Les taux actuels d’émissions de plastique dans le monde pourraient déclencher des effets que nous ne pourrons pas inverser, affirme une nouvelle étude réalisée par des chercheurs de Suède, de Norvège et d’Allemagne et publiée le 2 juillet 2021 dans Science. Selon les auteurs, la pollution plastique est une menace mondiale, et les actions visant à réduire de manière drastique les émissions de plastique dans l’environnement sont « la réponse politique rationnelle. »

Le plastique est présent partout sur la planète : des déserts et des sommets des montagnes aux océans profonds et à la neige arctique. En 2016, les estimations des émissions mondiales de plastique dans les lacs, les rivières et les océans du monde entier variaient entre 9 et 23 millions de tonnes métriques par an, avec une quantité similaire émise sur terre chaque année. Ces estimations devraient presque doubler d’ici 2025 si les scénarios de maintien du statu quo s’appliquent.

« Le plastique est profondément ancré dans notre société, et il se répand partout dans l’environnement, même dans les pays dotés d’une bonne infrastructure de traitement des déchets », explique Matthew MacLeod, professeur à l’université de Stockholm et auteur principal de l’étude. Selon lui, les émissions ont tendance à augmenter, même si la sensibilisation des scientifiques et du public à la pollution plastique a considérablement progressé ces dernières années.

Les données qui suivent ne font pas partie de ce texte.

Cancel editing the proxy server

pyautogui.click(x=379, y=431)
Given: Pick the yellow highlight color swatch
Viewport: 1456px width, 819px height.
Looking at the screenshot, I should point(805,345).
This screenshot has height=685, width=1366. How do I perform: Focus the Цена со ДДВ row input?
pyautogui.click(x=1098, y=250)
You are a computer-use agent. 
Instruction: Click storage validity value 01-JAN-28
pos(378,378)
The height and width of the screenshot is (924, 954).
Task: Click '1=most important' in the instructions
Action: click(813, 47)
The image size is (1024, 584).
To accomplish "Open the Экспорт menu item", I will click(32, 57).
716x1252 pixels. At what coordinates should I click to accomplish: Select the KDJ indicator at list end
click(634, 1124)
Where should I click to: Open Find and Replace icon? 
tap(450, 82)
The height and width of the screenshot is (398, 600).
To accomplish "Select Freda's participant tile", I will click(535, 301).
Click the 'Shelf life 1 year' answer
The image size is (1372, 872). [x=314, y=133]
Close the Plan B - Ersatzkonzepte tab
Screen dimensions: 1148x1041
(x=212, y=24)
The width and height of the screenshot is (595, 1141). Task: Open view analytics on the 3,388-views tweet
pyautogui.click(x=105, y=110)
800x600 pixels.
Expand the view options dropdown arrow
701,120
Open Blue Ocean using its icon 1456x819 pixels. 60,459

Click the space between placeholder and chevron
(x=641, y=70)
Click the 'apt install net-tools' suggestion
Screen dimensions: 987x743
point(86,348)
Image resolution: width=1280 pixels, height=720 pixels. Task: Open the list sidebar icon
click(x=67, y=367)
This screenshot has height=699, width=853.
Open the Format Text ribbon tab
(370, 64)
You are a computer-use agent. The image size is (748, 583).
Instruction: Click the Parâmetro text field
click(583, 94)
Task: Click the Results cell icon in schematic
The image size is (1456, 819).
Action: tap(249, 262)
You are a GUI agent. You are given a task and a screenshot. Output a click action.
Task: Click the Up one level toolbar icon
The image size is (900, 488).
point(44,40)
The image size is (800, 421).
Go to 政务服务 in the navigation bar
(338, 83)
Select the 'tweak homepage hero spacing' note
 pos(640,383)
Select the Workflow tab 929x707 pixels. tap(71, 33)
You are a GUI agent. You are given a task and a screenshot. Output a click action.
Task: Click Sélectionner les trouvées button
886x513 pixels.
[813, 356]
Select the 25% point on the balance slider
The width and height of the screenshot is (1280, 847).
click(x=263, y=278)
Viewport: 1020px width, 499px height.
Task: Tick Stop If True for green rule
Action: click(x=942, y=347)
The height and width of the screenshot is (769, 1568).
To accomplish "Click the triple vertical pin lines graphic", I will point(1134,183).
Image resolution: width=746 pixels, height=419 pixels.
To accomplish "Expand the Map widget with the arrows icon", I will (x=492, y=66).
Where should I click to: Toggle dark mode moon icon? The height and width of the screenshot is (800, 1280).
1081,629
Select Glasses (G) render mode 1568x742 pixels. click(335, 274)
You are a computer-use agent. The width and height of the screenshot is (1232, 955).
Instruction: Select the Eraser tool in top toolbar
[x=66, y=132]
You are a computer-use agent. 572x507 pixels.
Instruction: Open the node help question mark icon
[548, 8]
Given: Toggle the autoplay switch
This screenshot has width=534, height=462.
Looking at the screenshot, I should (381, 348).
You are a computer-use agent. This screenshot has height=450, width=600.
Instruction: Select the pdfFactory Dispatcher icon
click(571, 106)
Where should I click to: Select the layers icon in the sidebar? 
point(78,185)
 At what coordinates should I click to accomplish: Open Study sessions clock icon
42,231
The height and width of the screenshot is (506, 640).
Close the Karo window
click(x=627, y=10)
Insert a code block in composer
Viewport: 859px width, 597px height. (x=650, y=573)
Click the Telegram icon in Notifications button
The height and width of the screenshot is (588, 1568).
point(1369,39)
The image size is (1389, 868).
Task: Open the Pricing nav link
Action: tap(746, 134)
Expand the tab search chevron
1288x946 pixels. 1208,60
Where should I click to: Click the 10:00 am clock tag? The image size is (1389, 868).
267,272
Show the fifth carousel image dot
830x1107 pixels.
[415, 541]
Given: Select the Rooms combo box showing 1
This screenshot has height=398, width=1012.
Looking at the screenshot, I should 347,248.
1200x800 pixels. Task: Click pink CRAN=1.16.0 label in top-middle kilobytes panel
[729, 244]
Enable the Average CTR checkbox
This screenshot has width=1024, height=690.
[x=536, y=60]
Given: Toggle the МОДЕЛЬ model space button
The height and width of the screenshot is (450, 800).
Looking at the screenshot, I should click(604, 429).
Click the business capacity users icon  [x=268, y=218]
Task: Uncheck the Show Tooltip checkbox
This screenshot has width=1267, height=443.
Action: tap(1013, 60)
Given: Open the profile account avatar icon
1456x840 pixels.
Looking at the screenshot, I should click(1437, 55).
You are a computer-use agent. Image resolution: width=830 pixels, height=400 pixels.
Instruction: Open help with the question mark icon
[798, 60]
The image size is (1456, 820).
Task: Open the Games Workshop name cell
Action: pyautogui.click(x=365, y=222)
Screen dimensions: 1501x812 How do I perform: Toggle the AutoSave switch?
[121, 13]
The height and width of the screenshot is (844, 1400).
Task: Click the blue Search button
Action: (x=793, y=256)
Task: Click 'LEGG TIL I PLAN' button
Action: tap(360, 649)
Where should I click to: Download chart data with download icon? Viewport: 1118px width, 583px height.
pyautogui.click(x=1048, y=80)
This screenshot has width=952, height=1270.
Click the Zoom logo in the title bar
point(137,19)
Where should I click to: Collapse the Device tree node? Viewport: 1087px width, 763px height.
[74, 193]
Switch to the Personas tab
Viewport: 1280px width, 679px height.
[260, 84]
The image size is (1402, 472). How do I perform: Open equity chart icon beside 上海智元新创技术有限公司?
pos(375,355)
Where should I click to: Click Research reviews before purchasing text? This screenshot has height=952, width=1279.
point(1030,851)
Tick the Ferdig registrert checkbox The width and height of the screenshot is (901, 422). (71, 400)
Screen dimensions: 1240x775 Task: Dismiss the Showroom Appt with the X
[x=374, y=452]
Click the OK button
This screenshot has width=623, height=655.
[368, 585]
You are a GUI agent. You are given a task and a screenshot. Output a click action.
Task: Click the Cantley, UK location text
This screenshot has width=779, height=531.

Cette divergence n’est pas surprenante pour Mine Tekman, doctorante à l’Institut Alfred Wegener en Allemagne et coauteur de l’étude, car la pollution plastique n’est pas seulement un problème environnemental, mais aussi un problème « politique et économique ». Elle estime que les solutions actuellement proposées, telles que les technologies de recyclage et de nettoyage, ne sont pas suffisantes et qu’il faut s’attaquer au problème à sa racine.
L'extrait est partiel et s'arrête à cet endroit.